Christian Bale in "American Hustle"

It’s not as if the bizarre cultural ritual of the Oscars — an election with presumed historical impact, but fewer actual voters than the mayoral race in Davenport, Iowa — doesn’t occasionally involve close races or surprising results. Nearly everyone was taken off guard in 2006, when Paul Haggis’ “Crash” won best picture over “Brokeback Mountain,” although perhaps we shouldn’t have been. A movie about white guilt set largely on the L.A. freeways, whatever you make of it, spoke directly to issues academy members encountered every day. “Brokeback Mountain” arrived a smidgen too early, in cultural-historical terms.

But in recent years, everyone in and around the business (and even most casual fans) has been about 95 percent sure what was going to win, heading into Oscar weekend. In fact, a last-minute consensus has developed even in this tumultuous and unpredictable year, and we’ll get to that. But it remains true that with all the other awards, all the BAFTAs and Golden Globes and guild awards, all the prognostication and “For Your Consideration” advertising, and with the voting itself closed as of Tuesday evening, we find ourselves in a nearly unprecedented situation: A virtual three-way tie in the best-picture race, in which all three movies are highly plausible winners.

I take it as axiomatic, by the way, that the best-picture vote has very little to do with anything as abstract as cinematic or artistic quality, and a whole lot to do with film industry politics and public relations. Remember that this is essentially a trade show, whose purpose is to make the entire Hollywood industry look good. As Grantland’s Oscar columnist Mark Harris recently noted, the list of Oscar nominees can tell us a lot about the state of film culture in a given year, but the winner often tells us little or nothing. Or as veteran Hollywood blogger Anne Thompson puts it, academy members think first and foremost “about how they want to be represented to the world. It’s not just what movie they like best. It’s what movie they want to like best.”

Given those parameters, I gave all three of the leading Oscar contenders another look this week, seeking to decode them a bit more in terms of craft, structure and political messaging. In particular, I was looking for revelatory moments, for those scenes in any good movie (and all three of these were well worth watching a second time) when a statement of theme is made, and something that is hidden — whether from the characters, from the audience or even from the filmmaker — is made clear. Let’s start with the film that I assumed all along (really until this week) would be the eventual winner. It won best picture from both the New York and Chicago critics, along with the Golden Globe for best comedy or musical, and garnered Oscar nominations in a whole bunch of categories. Jennifer Lawrence remains a leading candidate in the supporting actress category, but the movie itself seems to have fallen a few millimeters behind the other two contenders in the best-picture race. Oh, and yeah: spoiler alert. These movies have been out for months, people. Not my problem anymore.
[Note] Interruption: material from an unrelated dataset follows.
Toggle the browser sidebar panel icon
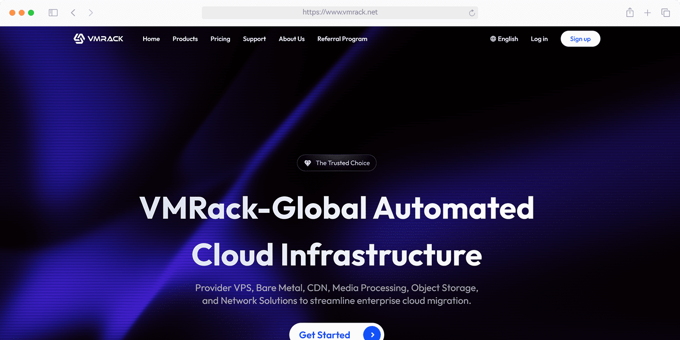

“American Hustle” is fundamentally a love story, or rather three main interconnected love stories, with a couple of tangential ones clinging to the outside. Two of those three love stories end in betrayal, and the one that doesn’t — between comb-over con man Irving Rosenfeld (Christian Bale) and Sydney Prosser, aka Lady Edith Greensly (Amy Adams) — has a tacked-on happy ending, mostly managed in voice-over, that doesn’t ring true. I’m not sure I’m offering that as a criticism, exactly, although that ending has a more-than-faint odor of condescension, of director and co-writer David O. Russell giving the audience what he presumes it wants. But it does help explain the ways “American Hustle” is in conflict with itself, the ways it tries to conceal a fatalistic or chaotic satire in the guise of a 1970s disco dress-up comedy.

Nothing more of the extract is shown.